GIVEN INSTRUCTION 1
Answer these questions from the post headed "Sunny and Mild":
(a) What stands on the ridge above the harbor in Lieni?
(b) Where do the big cruise ships lie, and why?
(c) What did the owner have restored along with the mansion on the Kali Strata?
GIVEN INSTRUCTION 2
In the entries, from the line with "Mark the page" up to and including the line with "Action: (442, 129)", swap each "GUI agent" for "interface agent" and write out those lines again with everything else unchanged.

Sunny and Mild

Low clouds swirling around the top of the Vigla on Tuesday morning.

Dramatic early morning skies over Turkey.  Pedi bay is a lot quieter now with few yachts lying in the anchorage.

Bright hibiscus in Lieni, with the 17th century windmills on the ridge above the harbour in the background. At this time of the year it makes a huge difference to the hours of daylight, depending on whether one is in a south or north-facing area. The neighbourhood in the photograph is sunny and bustling whereas the other side of the same hill, overlooking the harbour, is chilly and dark with few people around.

Composition in grey and terracotta.

Elaborate detail on a balcony in Chorio.

Spotted near the high school.  It seems teenagers really are the same the world over!

Pebblework is not just the preserve of churches.   When this mansion was restored on the Kali Strata, the owner took care to have the original pebblework restored too.

Often the only indicator we have that there is a cruise ship visiting is an armada of small orange lighters, shuttling guests from ship to shore. The big cruise ships themselves lie in deep water in Nimborio bay as they are too large to come into Yialos.

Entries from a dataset
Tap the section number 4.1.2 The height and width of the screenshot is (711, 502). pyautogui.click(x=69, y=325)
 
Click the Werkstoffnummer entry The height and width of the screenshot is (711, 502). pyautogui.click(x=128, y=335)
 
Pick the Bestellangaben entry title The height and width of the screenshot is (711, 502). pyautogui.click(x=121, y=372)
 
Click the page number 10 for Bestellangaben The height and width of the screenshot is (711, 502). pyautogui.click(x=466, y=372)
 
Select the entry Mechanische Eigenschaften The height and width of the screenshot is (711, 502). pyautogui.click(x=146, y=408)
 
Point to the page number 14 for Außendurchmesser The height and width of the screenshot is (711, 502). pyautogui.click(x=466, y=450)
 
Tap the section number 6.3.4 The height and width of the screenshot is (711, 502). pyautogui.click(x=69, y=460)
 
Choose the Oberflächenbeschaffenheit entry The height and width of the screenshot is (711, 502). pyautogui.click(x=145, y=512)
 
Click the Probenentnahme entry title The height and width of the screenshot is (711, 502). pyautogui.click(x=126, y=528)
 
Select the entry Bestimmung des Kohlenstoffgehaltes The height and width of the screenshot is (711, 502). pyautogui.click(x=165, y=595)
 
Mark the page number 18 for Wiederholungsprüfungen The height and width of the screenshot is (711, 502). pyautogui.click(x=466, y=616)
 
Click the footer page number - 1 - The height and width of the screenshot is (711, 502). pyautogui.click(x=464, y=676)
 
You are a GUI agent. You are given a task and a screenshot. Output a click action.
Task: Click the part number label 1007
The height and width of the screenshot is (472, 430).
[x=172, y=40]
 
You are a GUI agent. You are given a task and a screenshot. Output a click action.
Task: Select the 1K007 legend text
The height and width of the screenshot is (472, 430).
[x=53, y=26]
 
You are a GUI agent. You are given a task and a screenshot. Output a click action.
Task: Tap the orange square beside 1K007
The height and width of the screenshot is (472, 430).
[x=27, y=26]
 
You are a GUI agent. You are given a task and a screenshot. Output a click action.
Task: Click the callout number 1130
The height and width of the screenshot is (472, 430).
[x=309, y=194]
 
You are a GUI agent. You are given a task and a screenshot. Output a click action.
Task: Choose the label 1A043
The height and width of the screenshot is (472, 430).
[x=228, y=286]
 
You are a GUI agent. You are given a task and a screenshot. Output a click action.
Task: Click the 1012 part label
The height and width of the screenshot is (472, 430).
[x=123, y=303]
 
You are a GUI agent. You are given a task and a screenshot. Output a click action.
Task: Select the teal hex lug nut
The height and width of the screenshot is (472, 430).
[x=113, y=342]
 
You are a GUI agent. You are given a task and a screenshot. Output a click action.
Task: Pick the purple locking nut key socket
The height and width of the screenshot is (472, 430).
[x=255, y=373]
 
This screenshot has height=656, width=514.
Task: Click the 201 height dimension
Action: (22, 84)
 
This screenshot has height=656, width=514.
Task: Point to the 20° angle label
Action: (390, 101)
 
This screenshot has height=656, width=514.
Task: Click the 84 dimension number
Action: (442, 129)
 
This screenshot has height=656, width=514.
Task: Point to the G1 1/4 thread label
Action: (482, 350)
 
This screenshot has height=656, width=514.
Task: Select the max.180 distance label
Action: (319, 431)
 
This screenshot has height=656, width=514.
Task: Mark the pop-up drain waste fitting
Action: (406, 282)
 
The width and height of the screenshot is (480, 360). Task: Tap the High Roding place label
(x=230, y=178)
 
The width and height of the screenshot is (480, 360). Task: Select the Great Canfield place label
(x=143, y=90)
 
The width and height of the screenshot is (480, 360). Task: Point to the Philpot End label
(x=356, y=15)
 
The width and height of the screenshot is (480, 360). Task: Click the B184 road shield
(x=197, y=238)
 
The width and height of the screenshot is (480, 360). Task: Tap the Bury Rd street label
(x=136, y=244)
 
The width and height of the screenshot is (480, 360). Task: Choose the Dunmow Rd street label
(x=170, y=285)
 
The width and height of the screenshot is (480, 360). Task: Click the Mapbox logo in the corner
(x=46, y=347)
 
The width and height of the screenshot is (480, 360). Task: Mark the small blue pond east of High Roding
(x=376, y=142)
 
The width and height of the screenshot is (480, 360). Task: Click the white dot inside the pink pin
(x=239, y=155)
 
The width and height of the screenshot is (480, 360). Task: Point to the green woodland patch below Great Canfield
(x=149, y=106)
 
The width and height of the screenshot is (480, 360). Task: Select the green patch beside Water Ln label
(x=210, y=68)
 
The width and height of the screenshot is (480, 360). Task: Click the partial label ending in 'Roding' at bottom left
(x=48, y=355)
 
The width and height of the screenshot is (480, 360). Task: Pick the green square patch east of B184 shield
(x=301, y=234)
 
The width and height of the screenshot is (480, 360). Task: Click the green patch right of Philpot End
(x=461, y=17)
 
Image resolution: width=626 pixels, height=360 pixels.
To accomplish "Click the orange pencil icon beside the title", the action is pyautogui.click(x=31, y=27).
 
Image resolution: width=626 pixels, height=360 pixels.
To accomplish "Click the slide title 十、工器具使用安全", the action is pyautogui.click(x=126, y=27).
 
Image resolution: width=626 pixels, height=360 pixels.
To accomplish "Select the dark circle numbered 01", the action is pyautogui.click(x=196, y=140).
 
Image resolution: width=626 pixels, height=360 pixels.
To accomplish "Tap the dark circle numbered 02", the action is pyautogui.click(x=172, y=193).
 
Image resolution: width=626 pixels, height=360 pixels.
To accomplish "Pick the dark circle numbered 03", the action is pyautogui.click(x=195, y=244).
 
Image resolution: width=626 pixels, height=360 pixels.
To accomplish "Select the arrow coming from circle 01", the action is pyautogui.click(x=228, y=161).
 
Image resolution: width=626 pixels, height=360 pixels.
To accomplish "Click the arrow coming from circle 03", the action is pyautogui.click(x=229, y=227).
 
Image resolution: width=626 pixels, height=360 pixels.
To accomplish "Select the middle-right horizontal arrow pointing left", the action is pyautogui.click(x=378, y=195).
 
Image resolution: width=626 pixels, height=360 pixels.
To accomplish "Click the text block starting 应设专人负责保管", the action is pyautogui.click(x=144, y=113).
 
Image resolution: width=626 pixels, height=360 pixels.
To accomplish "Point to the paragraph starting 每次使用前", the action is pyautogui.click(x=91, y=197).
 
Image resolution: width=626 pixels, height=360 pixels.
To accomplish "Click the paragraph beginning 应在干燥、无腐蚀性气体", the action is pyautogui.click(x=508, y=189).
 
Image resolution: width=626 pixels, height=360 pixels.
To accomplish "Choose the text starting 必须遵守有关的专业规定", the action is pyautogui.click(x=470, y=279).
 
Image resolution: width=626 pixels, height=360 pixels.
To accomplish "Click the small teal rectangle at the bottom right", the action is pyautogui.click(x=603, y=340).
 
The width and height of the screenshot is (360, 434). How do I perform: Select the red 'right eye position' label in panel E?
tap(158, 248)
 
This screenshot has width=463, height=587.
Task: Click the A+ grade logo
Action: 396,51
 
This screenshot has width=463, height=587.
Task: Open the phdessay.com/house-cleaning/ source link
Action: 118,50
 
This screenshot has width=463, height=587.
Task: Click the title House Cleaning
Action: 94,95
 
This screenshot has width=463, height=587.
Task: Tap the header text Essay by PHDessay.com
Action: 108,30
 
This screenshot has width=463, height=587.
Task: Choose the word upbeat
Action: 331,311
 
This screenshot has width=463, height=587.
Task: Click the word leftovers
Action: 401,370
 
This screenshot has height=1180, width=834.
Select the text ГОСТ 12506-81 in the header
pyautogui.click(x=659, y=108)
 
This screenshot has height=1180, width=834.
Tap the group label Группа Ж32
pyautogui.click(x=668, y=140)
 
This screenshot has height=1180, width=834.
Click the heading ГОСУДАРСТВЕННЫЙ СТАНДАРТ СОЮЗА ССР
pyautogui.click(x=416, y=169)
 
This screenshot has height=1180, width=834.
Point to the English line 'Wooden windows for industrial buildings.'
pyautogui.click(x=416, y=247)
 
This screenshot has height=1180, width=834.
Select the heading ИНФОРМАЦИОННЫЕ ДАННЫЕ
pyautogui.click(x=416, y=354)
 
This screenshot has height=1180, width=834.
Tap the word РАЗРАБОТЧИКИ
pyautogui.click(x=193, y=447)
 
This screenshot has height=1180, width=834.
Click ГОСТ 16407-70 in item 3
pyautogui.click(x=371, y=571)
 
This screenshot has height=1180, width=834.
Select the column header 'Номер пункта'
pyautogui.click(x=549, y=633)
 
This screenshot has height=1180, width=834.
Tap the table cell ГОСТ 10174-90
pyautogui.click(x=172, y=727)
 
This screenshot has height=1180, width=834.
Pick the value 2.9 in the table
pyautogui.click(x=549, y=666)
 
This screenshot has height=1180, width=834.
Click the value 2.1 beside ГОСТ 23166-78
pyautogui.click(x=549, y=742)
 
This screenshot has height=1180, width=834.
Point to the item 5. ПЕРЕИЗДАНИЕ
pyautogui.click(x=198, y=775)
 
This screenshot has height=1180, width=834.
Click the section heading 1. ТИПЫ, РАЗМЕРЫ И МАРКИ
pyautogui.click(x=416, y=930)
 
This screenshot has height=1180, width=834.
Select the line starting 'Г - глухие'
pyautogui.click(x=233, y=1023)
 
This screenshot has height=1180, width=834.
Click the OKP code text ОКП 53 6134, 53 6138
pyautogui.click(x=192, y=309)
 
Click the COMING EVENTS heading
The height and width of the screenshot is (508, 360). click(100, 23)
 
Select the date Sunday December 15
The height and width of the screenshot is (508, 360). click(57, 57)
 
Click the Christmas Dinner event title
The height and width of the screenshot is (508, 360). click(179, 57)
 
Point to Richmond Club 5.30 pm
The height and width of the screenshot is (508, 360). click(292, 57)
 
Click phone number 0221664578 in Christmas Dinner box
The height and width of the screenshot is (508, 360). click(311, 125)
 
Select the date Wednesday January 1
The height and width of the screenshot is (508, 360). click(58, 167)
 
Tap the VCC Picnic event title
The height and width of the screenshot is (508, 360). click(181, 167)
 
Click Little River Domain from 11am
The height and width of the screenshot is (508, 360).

EXERCISE RESPONSE 1
(a) The 17th century windmills.
(b) In deep water in Nimborio bay, because they are too large to come into Yialos.
(c) The original pebblework.

EXERCISE RESPONSE 2
Mark the page number 18 for Wiederholungsprüfungen The height and width of the screenshot is (711, 502). pyautogui.click(x=466, y=616)
 
Click the footer page number - 1 - The height and width of the screenshot is (711, 502). pyautogui.click(x=464, y=676)
 
You are a interface agent. You are given a task and a screenshot. Output a click action.
Task: Click the part number label 1007
The height and width of the screenshot is (472, 430).
[x=172, y=40]
 
You are a interface agent. You are given a task and a screenshot. Output a click action.
Task: Select the 1K007 legend text
The height and width of the screenshot is (472, 430).
[x=53, y=26]
 
You are a interface agent. You are given a task and a screenshot. Output a click action.
Task: Tap the orange square beside 1K007
The height and width of the screenshot is (472, 430).
[x=27, y=26]
 
You are a interface agent. You are given a task and a screenshot. Output a click action.
Task: Click the callout number 1130
The height and width of the screenshot is (472, 430).
[x=309, y=194]
 
You are a interface agent. You are given a task and a screenshot. Output a click action.
Task: Choose the label 1A043
The height and width of the screenshot is (472, 430).
[x=228, y=286]
 
You are a interface agent. You are given a task and a screenshot. Output a click action.
Task: Click the 1012 part label
The height and width of the screenshot is (472, 430).
[x=123, y=303]
 
You are a interface agent. You are given a task and a screenshot. Output a click action.
Task: Select the teal hex lug nut
The height and width of the screenshot is (472, 430).
[x=113, y=342]
 
You are a interface agent. You are given a task and a screenshot. Output a click action.
Task: Pick the purple locking nut key socket
The height and width of the screenshot is (472, 430).
[x=255, y=373]
 
This screenshot has height=656, width=514.
Task: Click the 201 height dimension
Action: (22, 84)
 
This screenshot has height=656, width=514.
Task: Point to the 20° angle label
Action: (390, 101)
 
This screenshot has height=656, width=514.
Task: Click the 84 dimension number
Action: (442, 129)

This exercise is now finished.